*PERINTAH TUGAS*. Tulis ulang semua baris data di bawah ini persis sama, tetapi jangan sertakan gambarnya dalam jawaban.

*DATA LATIHAN*.

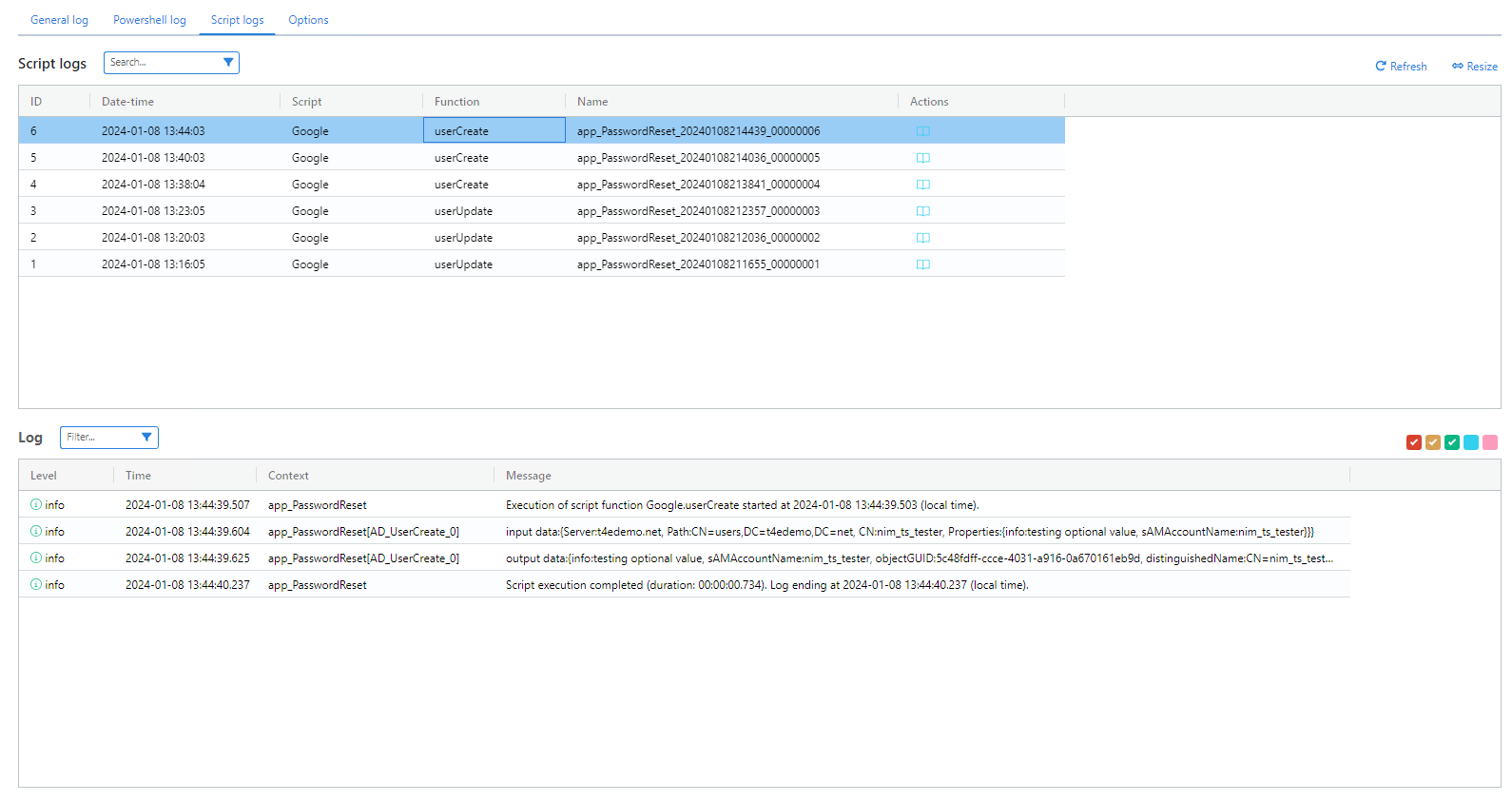Switch to the General log tab

(59, 20)
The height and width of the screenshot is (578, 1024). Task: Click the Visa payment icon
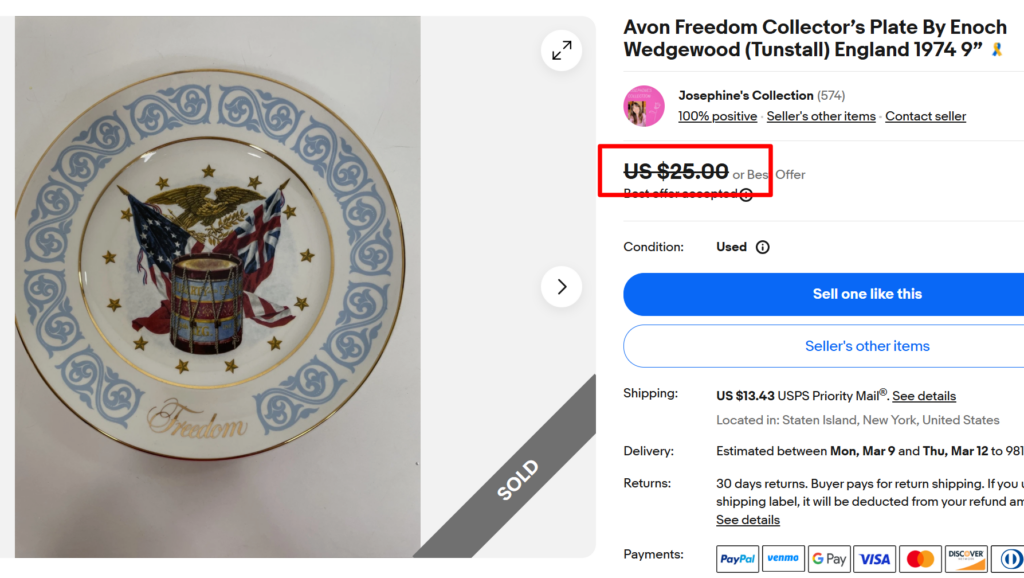(x=874, y=558)
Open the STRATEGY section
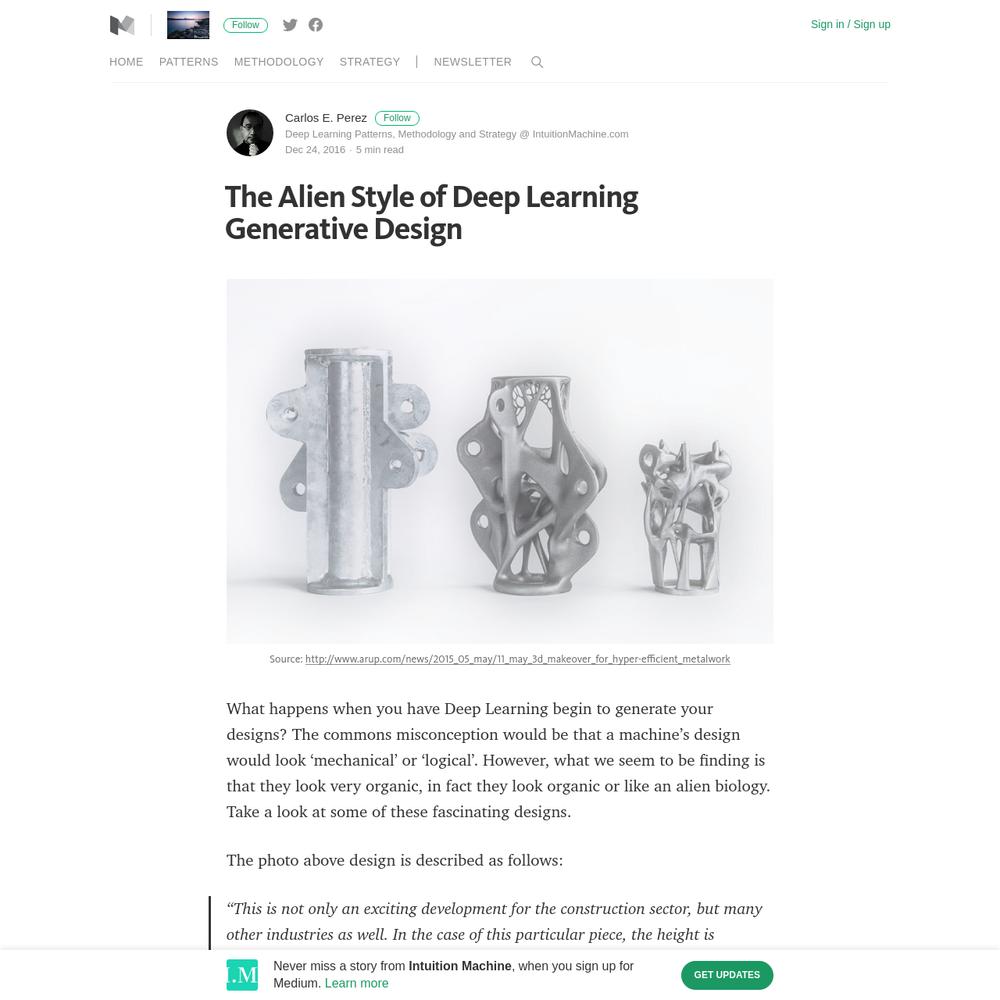Viewport: 1000px width, 1000px height. point(370,62)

*HASIL PENGERJAAN*.
Switch to the General log tab

(59, 20)
The height and width of the screenshot is (578, 1024). Task: Click the Visa payment icon
(x=874, y=558)
Open the STRATEGY section
Viewport: 1000px width, 1000px height. point(370,62)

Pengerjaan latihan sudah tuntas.